There are probably some aspects of what the government does that
are better handled at more local levels, and some aspects are
better hanled at the national level. I am not necessarily saying
that a smaller government wouldn't be better overall, but certainly
the it is a complex subject that isn't entirely covered by the
dinosaur analogy.
libertreee,
You make some interesting points. I disagree with you about nation
states consolidating since the late 18th century. There are 4 times
as many countries now as in 1900.
What is changing is the monopoly on war that was largely held by
nation states since the Peace of Westphalia. Governments in many
countries do not represent their people and can't control their
people. Those unhappy campers are turning to other groups to
represent them. These are sometimes called "4th generation" or
"non-state" forces. People are turning to religion, sects,
whatever… rather than nation states. They are fighting for these
groups, not government. That messes up the monopoly that
governments largely held on war since the Peace of
Westphalia.
Iraq is a perfect example. We destroyed the state in 2003. Now
there is no state. People need protection because the state cannot
provide it. So they are turning to non-state groups.
Sorry. this link on # of countries was not included in my last
post...
http://www.ppionline.org/ppi_ci.cfm?knlgAreaID=108&subsecID=900003&contentID=252023
Well, maybe, but the Government of the United States is,
eventually, the people of the United States.
So I think the appropriate analogy is more along the lines of "in
the wild, does a wolf pack last longer than a single wolf?"

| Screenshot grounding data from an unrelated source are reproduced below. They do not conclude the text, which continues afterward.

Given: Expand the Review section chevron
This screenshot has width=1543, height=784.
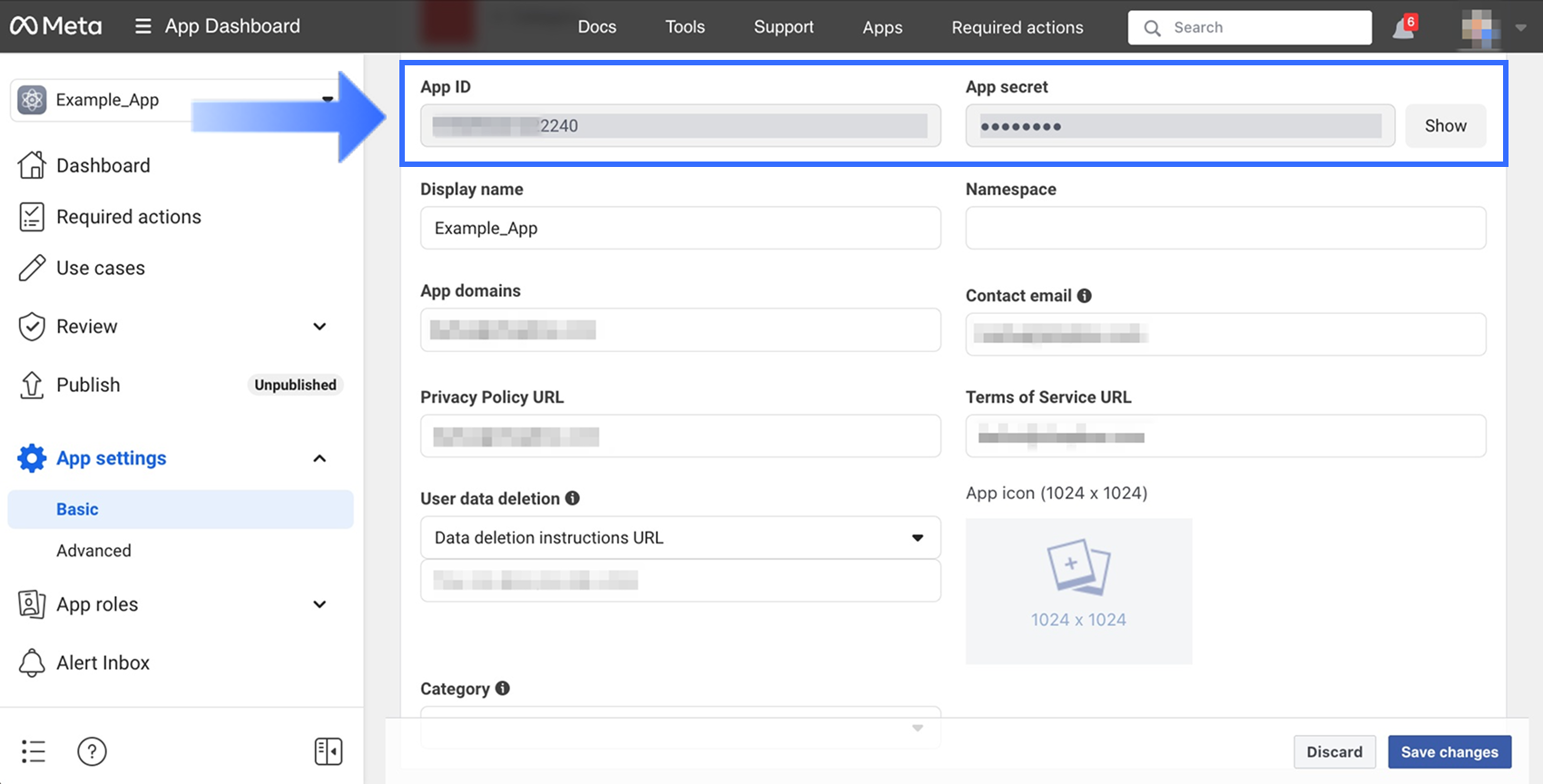Looking at the screenshot, I should tap(319, 327).
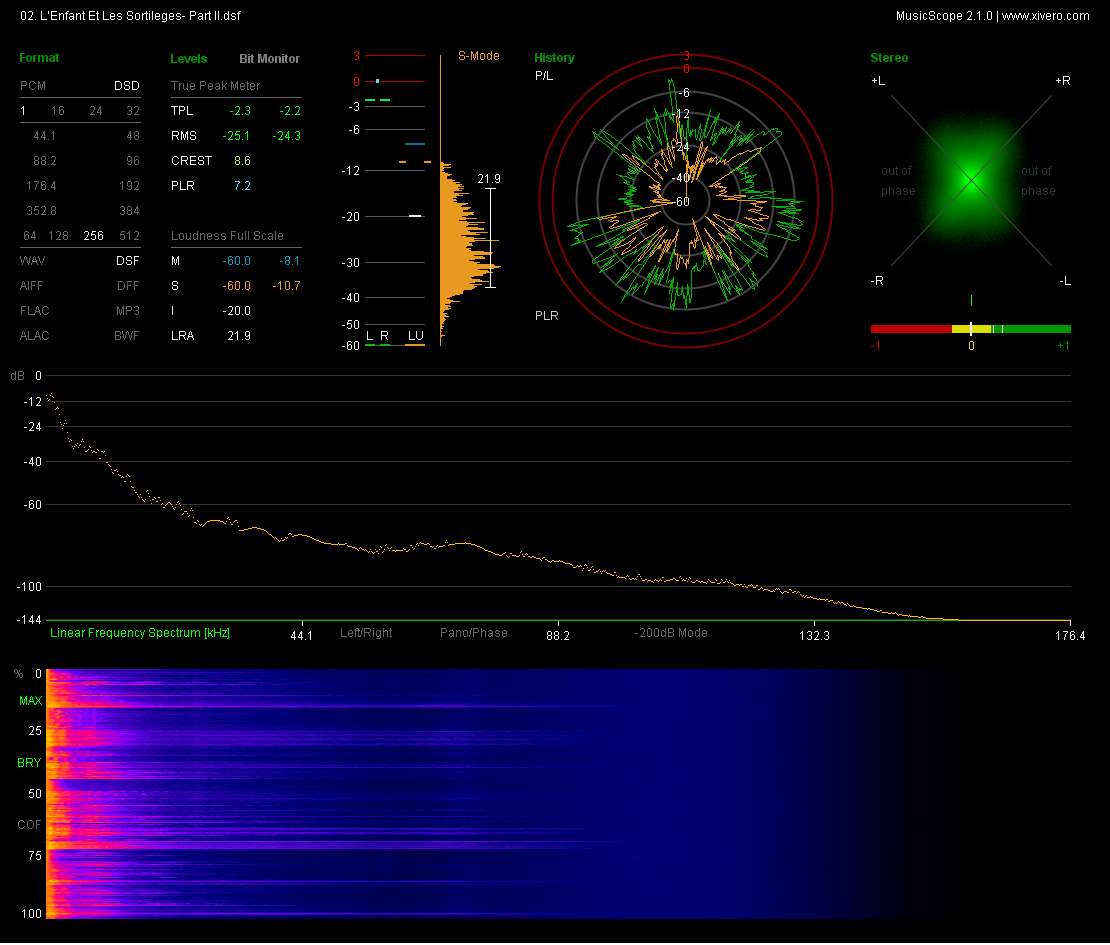The image size is (1110, 945).
Task: Select Linear Frequency Spectrum [kHz] label
Action: tap(140, 633)

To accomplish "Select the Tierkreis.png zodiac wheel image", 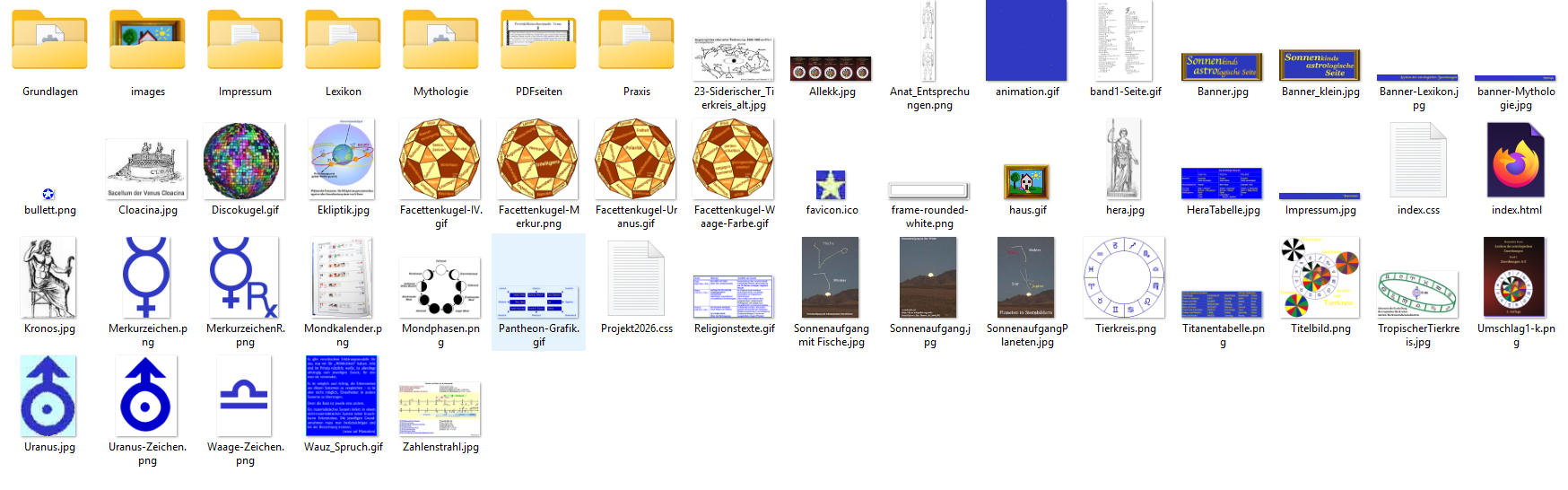I will (x=1124, y=278).
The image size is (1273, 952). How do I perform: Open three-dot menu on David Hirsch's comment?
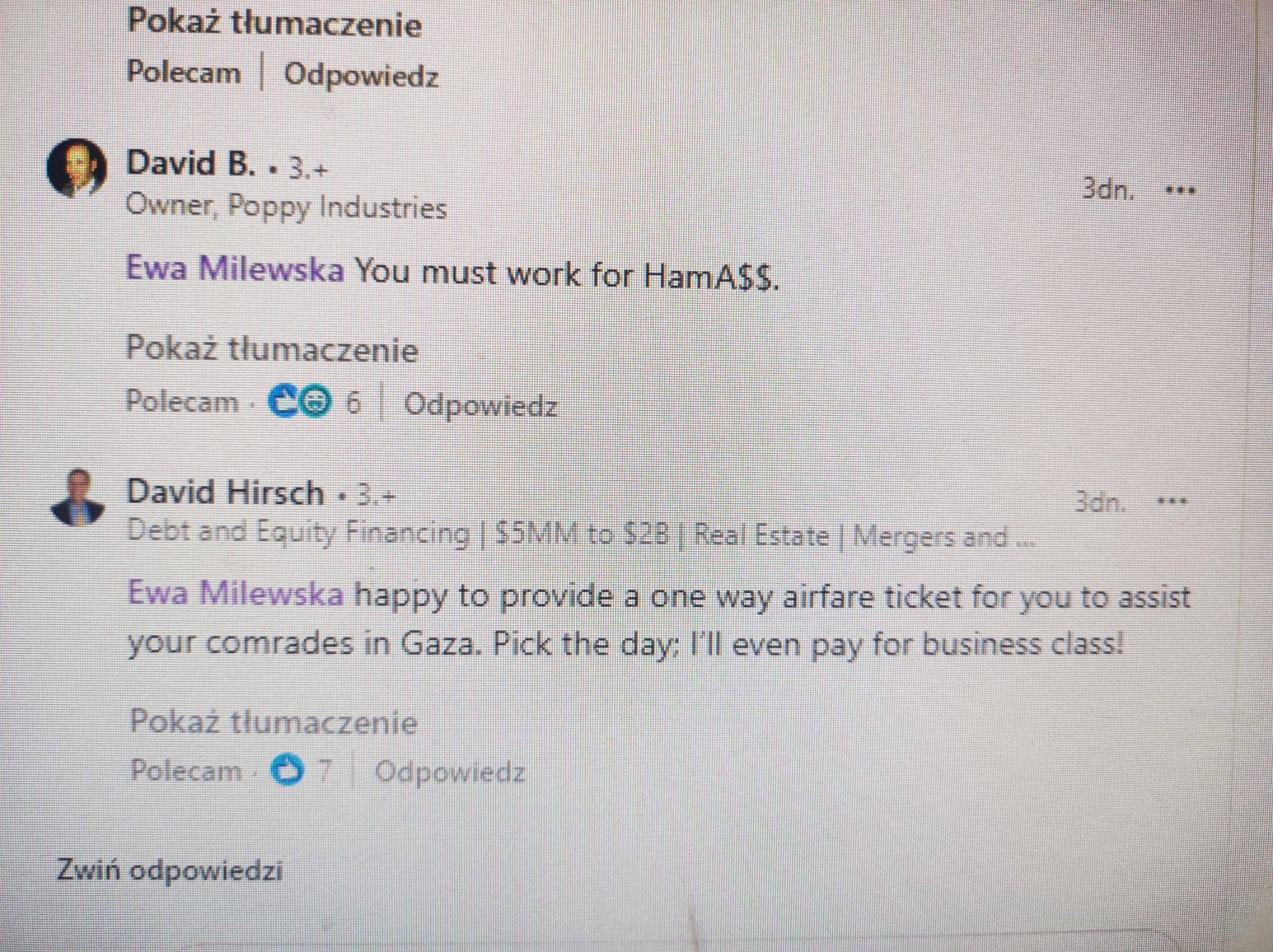click(1171, 501)
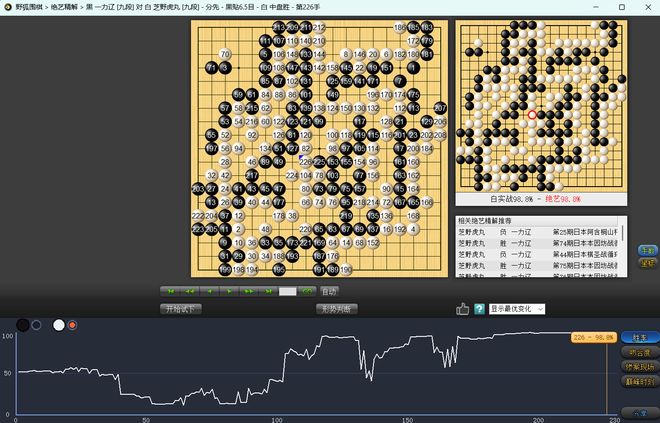
Task: Click the recommended games list scrollbar
Action: coord(626,234)
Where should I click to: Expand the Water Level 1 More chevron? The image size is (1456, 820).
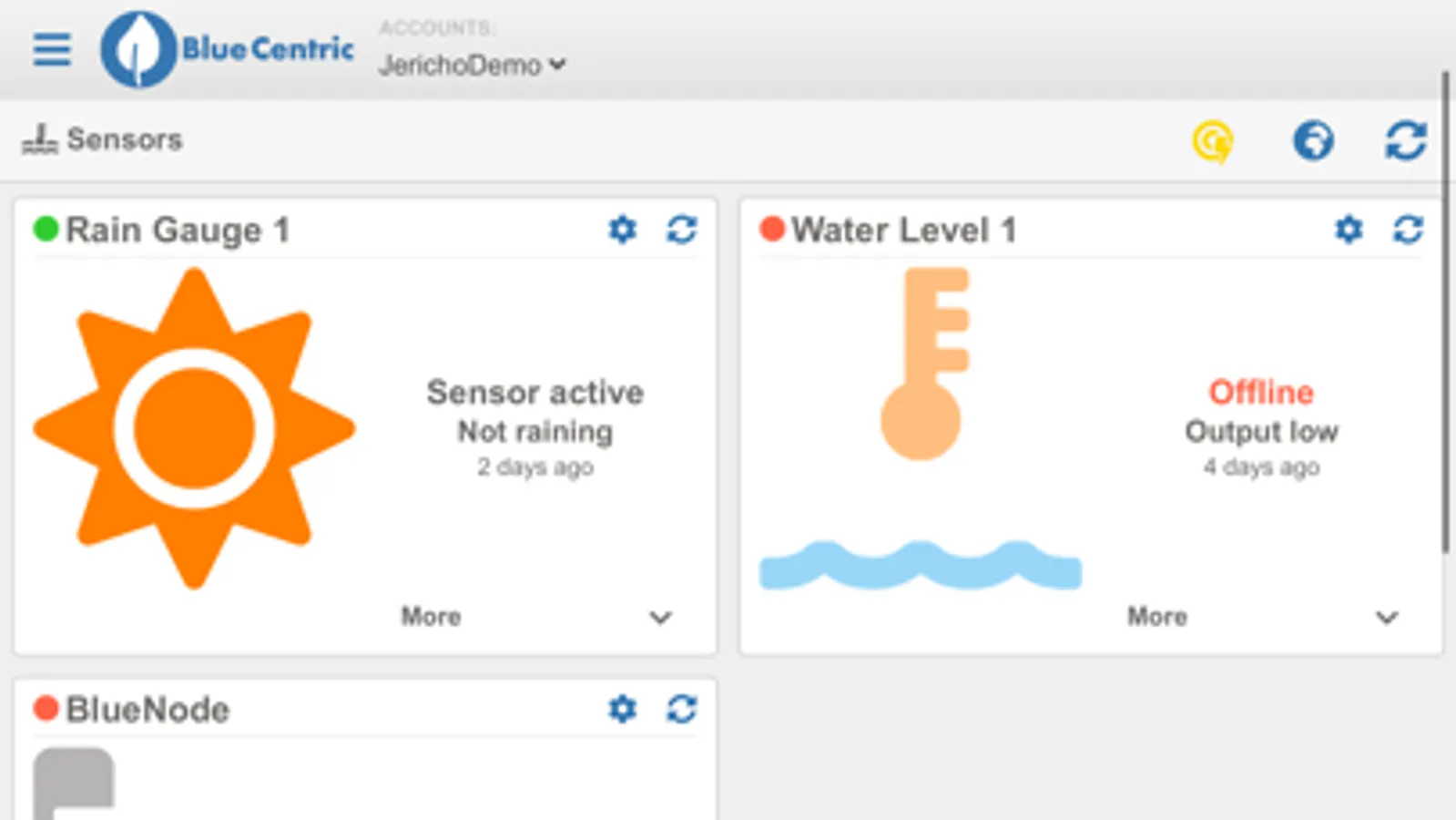[x=1386, y=618]
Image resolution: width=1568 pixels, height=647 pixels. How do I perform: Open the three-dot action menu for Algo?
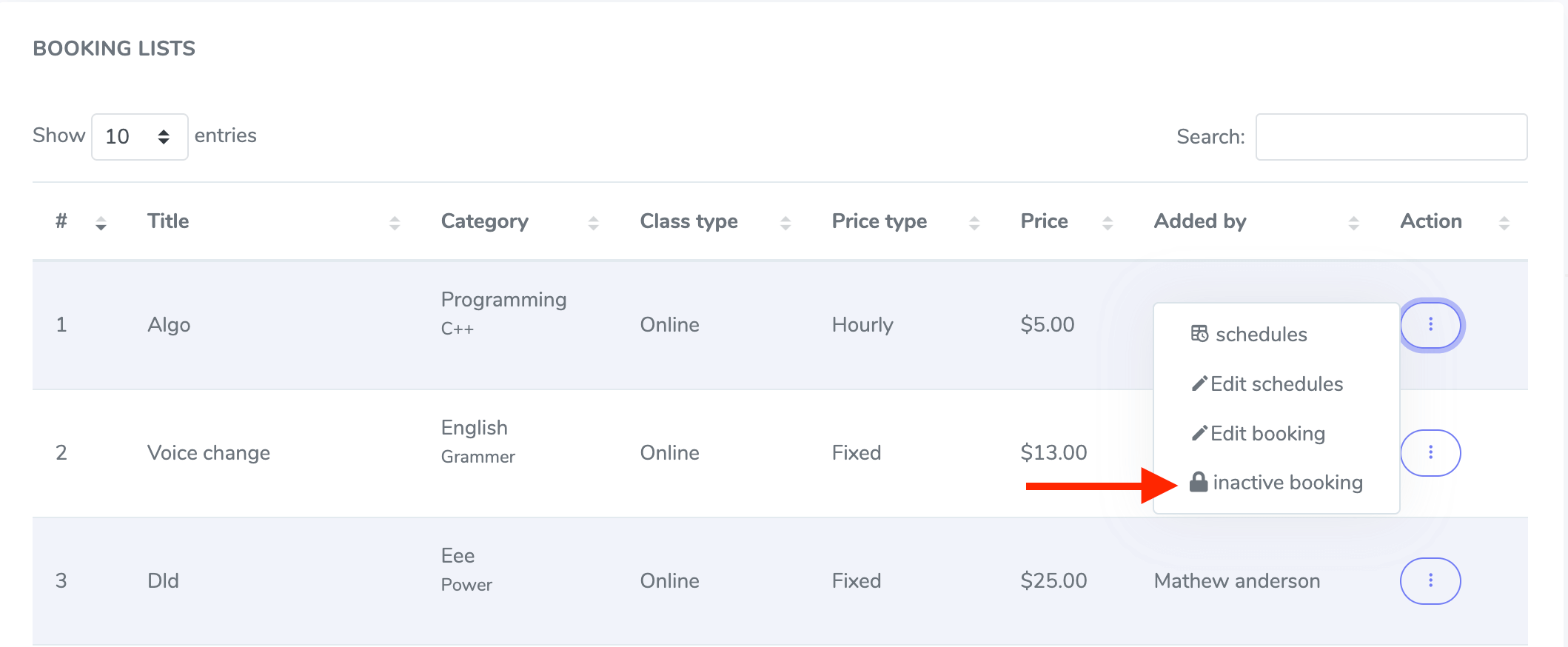pos(1430,324)
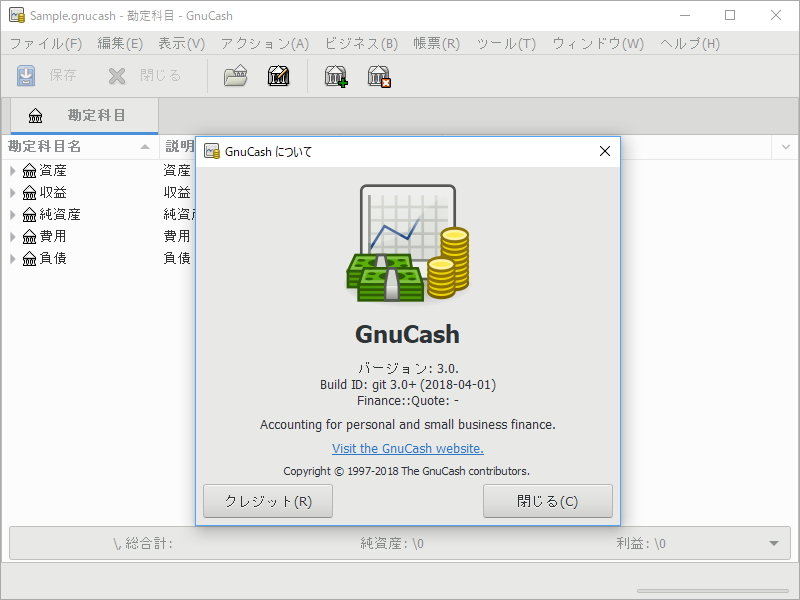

"The tragedy of America is the story of how it mutated into an
empire, both internally and externally, and hence outgrew
viability."
"It didn't mutate. It was lead there, by the nose, by the
international bankers."
This was all foreseen many years ago by the way, by wise men like
Ben Franklin, Thomas Jefferson, and Andrew Jackson.
Fallible, greedy human nature eventually always overwhelms any
system of government, no matter how well-intentioned, given enough
time.
Well, maybe, but the Government of the United States is, eventually, the people of the United States.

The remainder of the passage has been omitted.